O arada Milli Savunma Bakanı Hulusi Akar’ın, 27 Şubat’ta -şimdiye dek- 34 askerin şehit düştüğü saldırıdan itibaren devam eden misilleme harekâtının “Bahar Kalkanı” adını taşıdığı açıklaması geldi. Bu açıklama, ABD’nin BM Temsilcisi Craft’ın bir gün önce yaptığı, Suriye’nin “saldırılarına karşılık verme desteği” ile uyum içindeydi.
Akar’ın verdiği rakamlar ise, aslında ilan edilmemiş bir savaş ortamının sözkonusu olduğunun ve Rus askeri kaynaklarının sosyal medyada yaydığı üzere, Suriye ordusunun TSK saldırıları karşısında ağır kayıp verdiğinin işareti gibiydi. Akar, üç günde Suriye’ye ait “1 İHA, 8 helikopter, 103 tank, 72 top/obüs/ÇNRA [çok namlulu roket atar], 3 hava savunma sistemi ve 2 bin 212 Rejim askeri etkisiz hale getirilmiştir” dedi.
Hatay iftirası ve gazetecilere gözaltı
Bir başka dikkat çekici nokta da, 1 Mart akşam saatlerinde, Suriye’ye gönderilen SİHA’lardaki füzelerden birinin üzerindeki “Hatay çalıntı değildir” yazısını gösteren fotoğraftı.
Rus Sputnik haber sitesinin önceki günkü bir haberinde, 1938’de halkoylamasıyla Türkiye’ye katılan Hatay’ın Suriye’den “çalınmış olduğu” iddia edilmişti. Kendi topraklarına, Rusya desteğine rağmen sahip çıkamayan, halkının yarısından çoğu saldırılar nedeniyle ülke dışına kaçmış Esad rejiminin uzun süredir unutulmuş Hatay iddiası, son günlerde rüzgârın tersine dönmesi üzerine Rus medyasınca, Ankara’nın canını acıtmak istercesine gündeme getirilmişti.
Ancak bu kızgınlığın faturası, ne yazık ki Sputnik’in Türkçe yayın servisinde çalışan basın emekçilerine çıktı. 29 Şubat akşamı -adreslerini nereden buldularsa- evlerinin önüne gelen kalabalık gruplarca protesto edildiler, şikâyet için gittikleri karakolda gözaltına alındılar. Aralarında, Ankara’nın sevilen ve sayılan Meclis muhabirlerinden, yıllarca birlikte çalıştığımız kıdemli meslektaşımız Yurdagül Şimşek de vardı.

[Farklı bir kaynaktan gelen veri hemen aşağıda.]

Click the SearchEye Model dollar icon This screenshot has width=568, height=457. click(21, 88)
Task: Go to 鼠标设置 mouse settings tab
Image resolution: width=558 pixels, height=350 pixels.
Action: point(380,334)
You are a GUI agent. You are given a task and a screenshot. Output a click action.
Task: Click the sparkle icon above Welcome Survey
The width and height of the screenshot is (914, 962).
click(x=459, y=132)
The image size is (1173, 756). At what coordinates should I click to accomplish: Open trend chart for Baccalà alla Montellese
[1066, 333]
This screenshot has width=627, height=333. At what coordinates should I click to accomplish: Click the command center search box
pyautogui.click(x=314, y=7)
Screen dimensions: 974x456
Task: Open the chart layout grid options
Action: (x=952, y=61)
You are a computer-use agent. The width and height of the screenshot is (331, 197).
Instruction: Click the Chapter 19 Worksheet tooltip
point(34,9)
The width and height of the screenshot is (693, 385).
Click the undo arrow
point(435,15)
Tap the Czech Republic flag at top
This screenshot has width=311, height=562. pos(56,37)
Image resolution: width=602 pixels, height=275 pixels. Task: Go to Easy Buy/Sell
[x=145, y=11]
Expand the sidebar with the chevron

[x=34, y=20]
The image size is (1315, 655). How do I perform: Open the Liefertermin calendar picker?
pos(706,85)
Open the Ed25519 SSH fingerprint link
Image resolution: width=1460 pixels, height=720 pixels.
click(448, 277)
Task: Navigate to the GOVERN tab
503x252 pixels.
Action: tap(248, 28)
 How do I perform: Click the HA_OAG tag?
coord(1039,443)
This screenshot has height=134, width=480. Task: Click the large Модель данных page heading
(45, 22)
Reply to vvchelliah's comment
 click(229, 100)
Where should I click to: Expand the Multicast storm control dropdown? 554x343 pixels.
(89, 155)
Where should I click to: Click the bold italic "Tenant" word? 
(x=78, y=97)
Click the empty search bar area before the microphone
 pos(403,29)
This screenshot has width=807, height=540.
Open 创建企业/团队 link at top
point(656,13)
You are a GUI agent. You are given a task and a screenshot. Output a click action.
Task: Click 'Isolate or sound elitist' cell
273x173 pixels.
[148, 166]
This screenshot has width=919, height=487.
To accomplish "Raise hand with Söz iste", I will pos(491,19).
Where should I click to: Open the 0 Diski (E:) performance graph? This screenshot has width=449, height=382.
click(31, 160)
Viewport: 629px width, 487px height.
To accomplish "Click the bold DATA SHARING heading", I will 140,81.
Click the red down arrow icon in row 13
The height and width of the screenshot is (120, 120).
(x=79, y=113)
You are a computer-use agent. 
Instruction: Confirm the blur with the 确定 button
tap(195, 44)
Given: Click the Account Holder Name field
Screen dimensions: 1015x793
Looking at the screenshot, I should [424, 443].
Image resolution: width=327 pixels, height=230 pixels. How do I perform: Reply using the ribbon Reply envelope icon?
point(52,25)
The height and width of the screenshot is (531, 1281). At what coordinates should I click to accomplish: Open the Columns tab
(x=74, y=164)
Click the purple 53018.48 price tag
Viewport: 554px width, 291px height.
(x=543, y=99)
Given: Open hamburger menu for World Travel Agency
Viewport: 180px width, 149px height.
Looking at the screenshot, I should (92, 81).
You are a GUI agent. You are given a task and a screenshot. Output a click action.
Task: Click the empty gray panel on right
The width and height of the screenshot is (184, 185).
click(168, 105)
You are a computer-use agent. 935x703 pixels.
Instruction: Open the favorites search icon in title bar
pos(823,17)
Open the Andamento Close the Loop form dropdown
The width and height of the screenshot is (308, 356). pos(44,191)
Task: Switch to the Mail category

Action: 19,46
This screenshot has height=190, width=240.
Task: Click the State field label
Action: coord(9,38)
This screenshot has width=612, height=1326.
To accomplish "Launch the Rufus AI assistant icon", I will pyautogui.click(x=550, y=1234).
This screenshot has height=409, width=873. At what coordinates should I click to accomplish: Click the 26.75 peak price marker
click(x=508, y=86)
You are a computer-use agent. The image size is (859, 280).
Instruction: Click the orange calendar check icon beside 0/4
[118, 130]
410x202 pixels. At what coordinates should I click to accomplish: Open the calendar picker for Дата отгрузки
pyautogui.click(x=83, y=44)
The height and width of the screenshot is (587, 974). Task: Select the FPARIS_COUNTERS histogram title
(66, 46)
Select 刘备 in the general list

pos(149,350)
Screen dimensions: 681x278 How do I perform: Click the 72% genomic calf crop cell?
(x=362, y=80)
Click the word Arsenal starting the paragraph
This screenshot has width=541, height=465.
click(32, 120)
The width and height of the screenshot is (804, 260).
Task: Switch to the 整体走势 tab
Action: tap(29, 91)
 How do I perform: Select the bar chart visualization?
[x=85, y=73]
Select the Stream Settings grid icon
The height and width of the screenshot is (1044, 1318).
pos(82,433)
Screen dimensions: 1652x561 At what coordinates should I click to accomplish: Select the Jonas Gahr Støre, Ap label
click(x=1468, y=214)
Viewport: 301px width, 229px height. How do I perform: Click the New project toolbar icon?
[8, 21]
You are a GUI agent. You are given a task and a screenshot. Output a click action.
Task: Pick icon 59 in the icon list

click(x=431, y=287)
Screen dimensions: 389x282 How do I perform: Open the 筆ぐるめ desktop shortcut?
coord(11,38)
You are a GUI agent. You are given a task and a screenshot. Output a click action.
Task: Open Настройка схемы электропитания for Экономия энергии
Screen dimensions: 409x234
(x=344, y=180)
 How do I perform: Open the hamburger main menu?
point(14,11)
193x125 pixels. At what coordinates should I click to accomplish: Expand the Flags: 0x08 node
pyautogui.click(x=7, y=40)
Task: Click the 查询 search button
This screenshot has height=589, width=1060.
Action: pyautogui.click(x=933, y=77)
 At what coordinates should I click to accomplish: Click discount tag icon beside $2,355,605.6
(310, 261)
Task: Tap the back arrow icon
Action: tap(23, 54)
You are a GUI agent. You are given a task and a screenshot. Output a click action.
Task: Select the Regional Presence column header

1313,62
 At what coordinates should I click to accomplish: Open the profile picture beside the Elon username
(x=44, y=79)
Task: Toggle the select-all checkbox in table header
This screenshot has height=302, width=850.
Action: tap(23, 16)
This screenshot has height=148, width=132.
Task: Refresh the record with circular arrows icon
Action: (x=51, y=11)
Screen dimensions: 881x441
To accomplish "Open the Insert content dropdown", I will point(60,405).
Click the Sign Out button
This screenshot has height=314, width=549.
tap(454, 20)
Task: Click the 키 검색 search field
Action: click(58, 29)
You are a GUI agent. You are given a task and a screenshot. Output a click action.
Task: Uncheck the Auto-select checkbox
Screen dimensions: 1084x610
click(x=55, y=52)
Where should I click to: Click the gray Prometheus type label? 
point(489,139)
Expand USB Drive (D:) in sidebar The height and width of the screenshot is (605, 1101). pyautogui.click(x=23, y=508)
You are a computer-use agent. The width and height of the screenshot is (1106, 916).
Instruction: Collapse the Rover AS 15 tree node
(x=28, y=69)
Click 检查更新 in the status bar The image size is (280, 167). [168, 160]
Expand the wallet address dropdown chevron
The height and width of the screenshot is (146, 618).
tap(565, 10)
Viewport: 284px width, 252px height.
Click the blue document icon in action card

Rusya Dışişleri Bakanı Sergey Lavrov 1 Mart öğleden sonra konuyla ilgili olarak Dışişleri Bakanı Mevlüt Çavuşoğlu’nu aradı. Gazeteciler ifadeleri alındıktan sonra akşam saatlerinde serbest bırakıldı. Siyasi çekişmenin gazeteciler üzerinden yürütülmesi doğru değil.
Erdoğan’ın çok şey beklenen Putin görüşmesi öncesi ABD’den gelen önemli konuğun temasları dikkatle izlemeye değecek.